Pulses policy must break new ground

G Chandrashekhar | Updated on January 16, 2018

Much neglected: Nothing colourful


This kharif, with its high pulses output, provides an opportunity to push procurement, processing — and lift curbs on exports

Pulses have been in the news over the last one year and for all the wrong reasons. Sharply lower harvests two years in a row (2014-15 and 2015-16) due to a below-normal southwest monsoon in the kharif season and unseasonal rains during the rabi harvest combined with rising domestic demand sent wholesale and retail prices soaring.

Indeed, retail prices escalated to unconscionably high levels (tur dal sold at over ₹200 a kg). The international media termed it the “pulse shock” and the local media panned the Government for its failure to contain the price rise. Indeed, there is a belief that rising dal prices influenced the outcome of the Bihar election. Eventually, the Government cracked down on speculative hoarding, imposed storage limits and seized stocks; but the damage was done.

Delayed reaction

Despite continuing imports, prices at the wholesale and retail levels went through the roof. The huge differential between wholesale and retail prices — often as much as 30-40 per cent — exacerbated the situation. The Government’s response was knee-jerk and delayed. Some parastatal agencies were directed to undertake imports but the quantities were so meagre that there was no meaningful impact on domestic prices.

Meanwhile, sensing India’s political desperation to contain rising pulse prices and the dire need to augment supplies through imports, international market prices moved up sharply. Many pulse exporting countries produce with India as the target market. They closely monitored Indian market conditions and happily jacked up their export prices knowing the tightening supply situation in India.

The ‘pulse shock’ was in the making for many months. It was clearly a case of lack of attention by policymakers ( see table).

Pulse output declined by two million tonnes in 2014-15 and by close to three million tonnes the following year from the peak harvest of 2013-14. Yet, import volumes did not match the extent of the decline. In other words, while the country produced about 5.2 million tonnes less over two years, imports increased by a mere 3.2 million tonnes. Meanwhile, demand expanded amid tightening supplies. The market did the rest in terms of price effect.
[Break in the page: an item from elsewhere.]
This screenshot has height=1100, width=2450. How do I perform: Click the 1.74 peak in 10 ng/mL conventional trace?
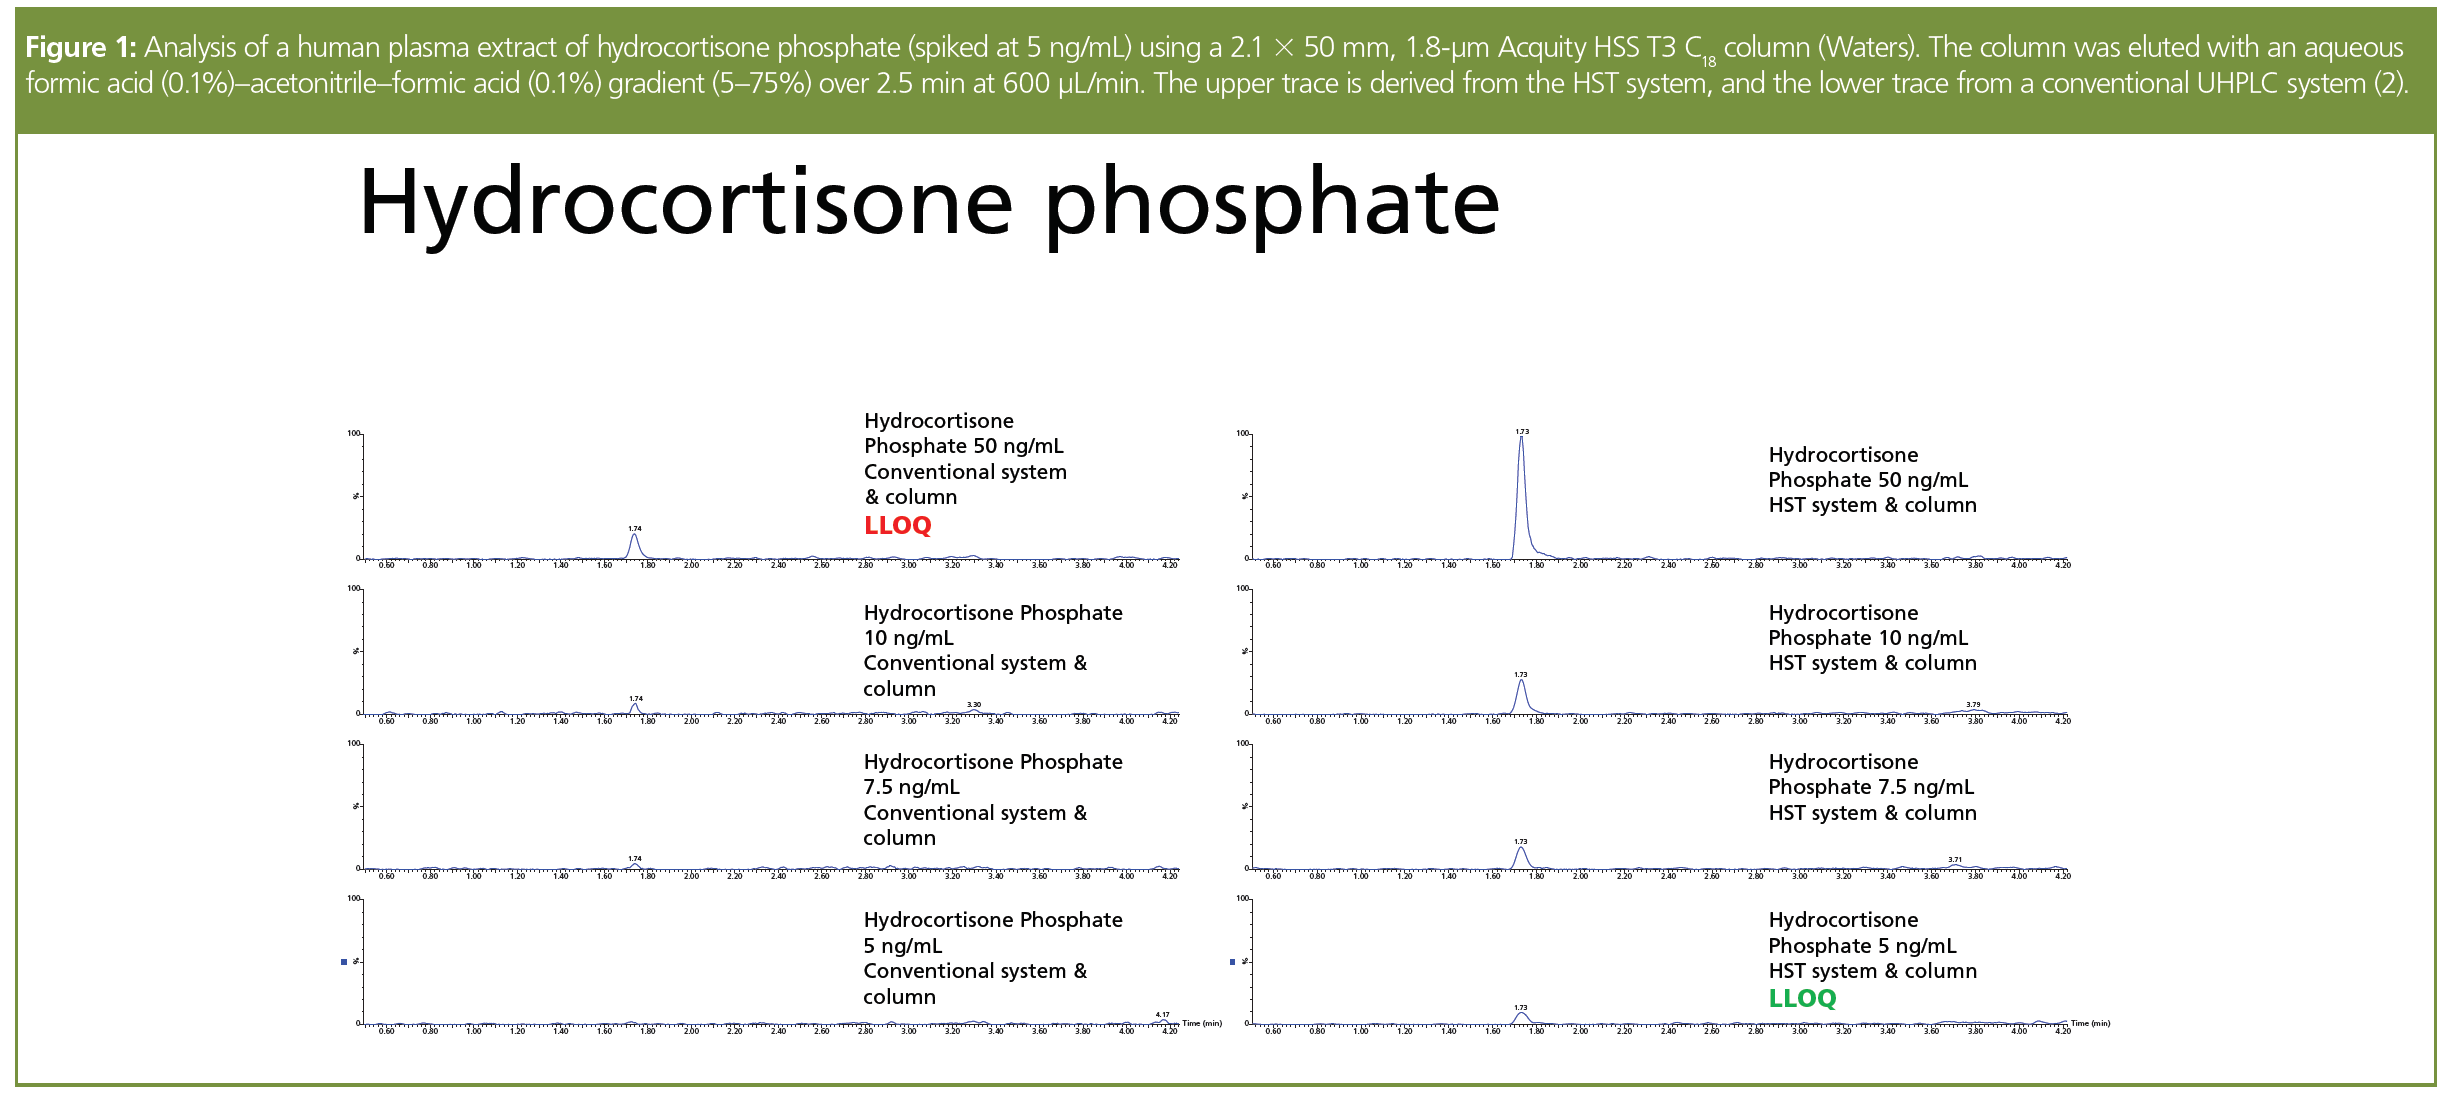point(635,707)
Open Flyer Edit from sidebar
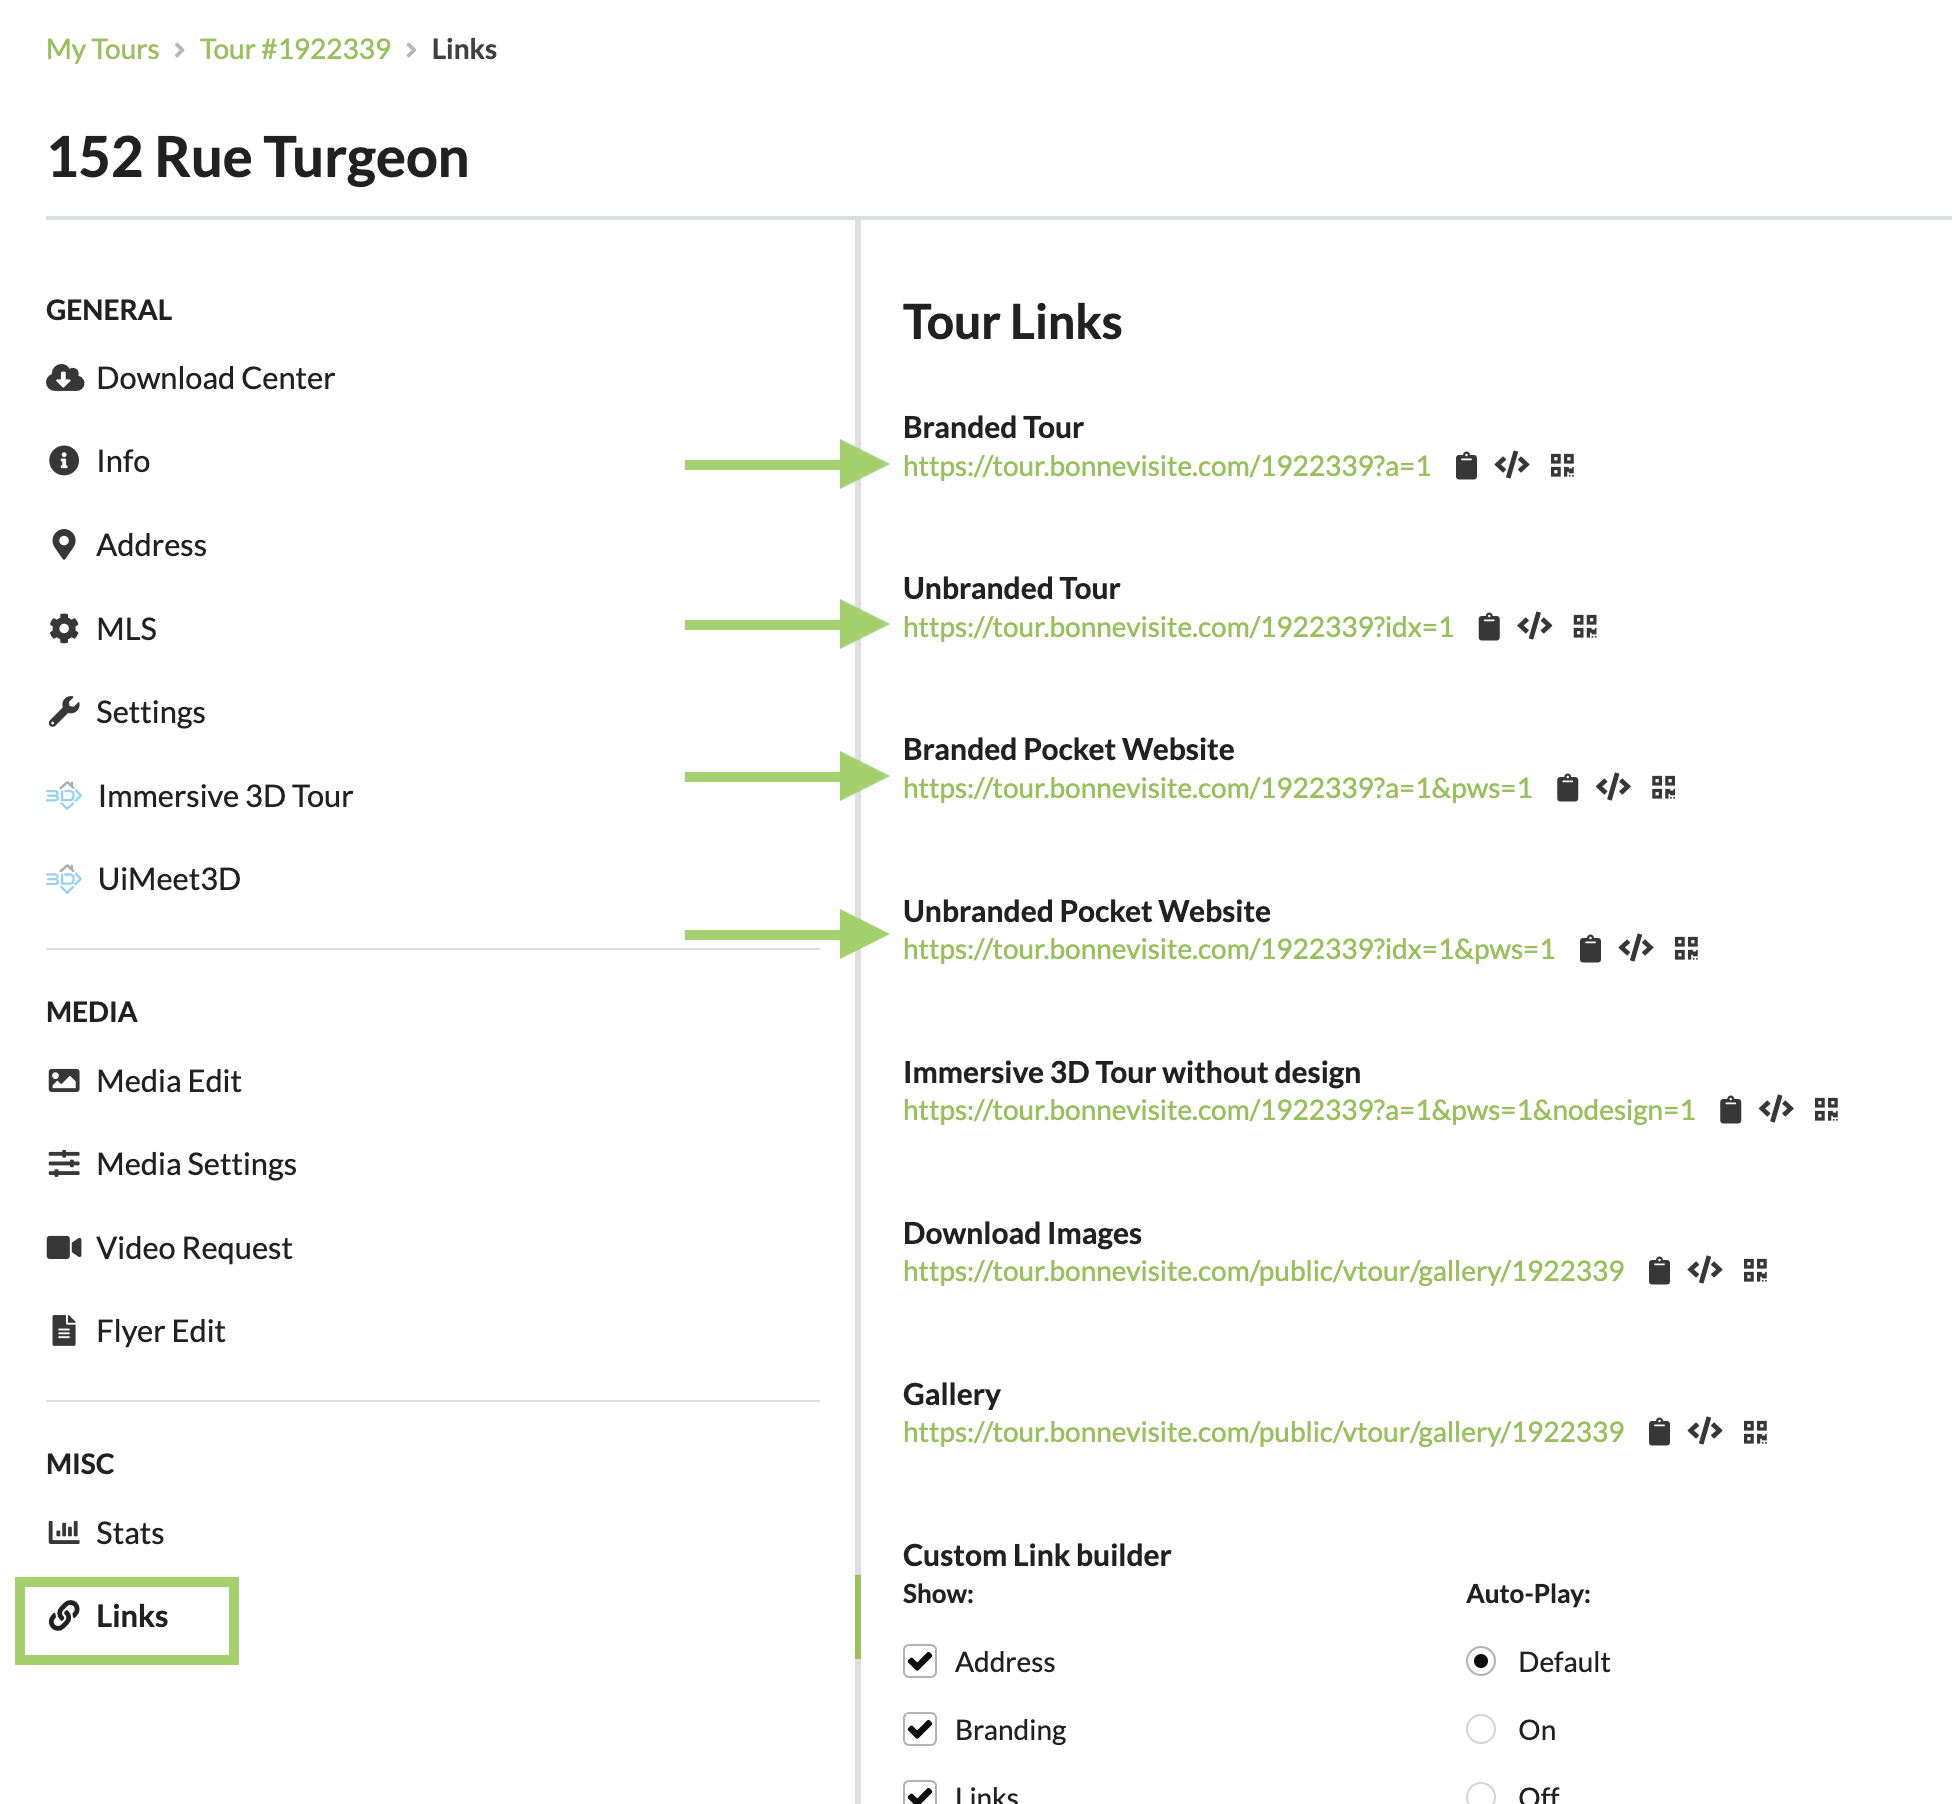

Clearly, the price spike was a “failure of commercial intelligence within the policymaking circles” and lack of consultation with market participants and domain experts.

Revisit the sector

Now that the dal price shock is behind us following a huge rebound in kharif 2016-17 harvest, it is time to recognise that Indian pulses deserves sound, long-term policy support. As such, there’s hardly any policy for pulses. It is not given the status and treatment it actually deserves.

Many will recall the pulse price spike of 2007 when the Government imposed draconian restrictions such as stock limits, restricted exports, suspended futures trading and so on. We do not seem to have learnt any lesson from that.

The pulses sector deserves a long-term policy encompassing production, processing, consumption and trade. Pulses have not received adequate policy, research and investment support (unlike rice and wheat) in the last two or three decades. Growers need more remunerative prices and assured marketing outlets. Procurement is a strong need to gain growers’ confidence about marketability; but government efforts seem half-hearted.

Given the poor nutritional status of most in the country, consumers deserve pulses as an economical source of vegetable protein at affordable prices. So, in addition to rice, wheat and sugar, pulses should be delivered through the public distribution system.

The dal mills are too fragmented and milling technology antiquated. They need modernisation and consolidation to capture scale economies. The supply chain is inefficient. There is the possibility of attracting FDI in dal milling with modernisation.

Pulses lend themselves to value-addition. There are immense value-addition possibilities —wholesome protein-rich energy bars, for instance.

Pulse export should be opened up. Currently, imports are free but exports are prohibited, except for kabuli chickpea. The restriction on pulse export is anti-grower. Given the global market conditions, India may be able to export about 500,000 tonnes of pulses such as moong. This is a modest quantity in relation to total production and availability; but it is sure to send a positive signal to growers and the world market.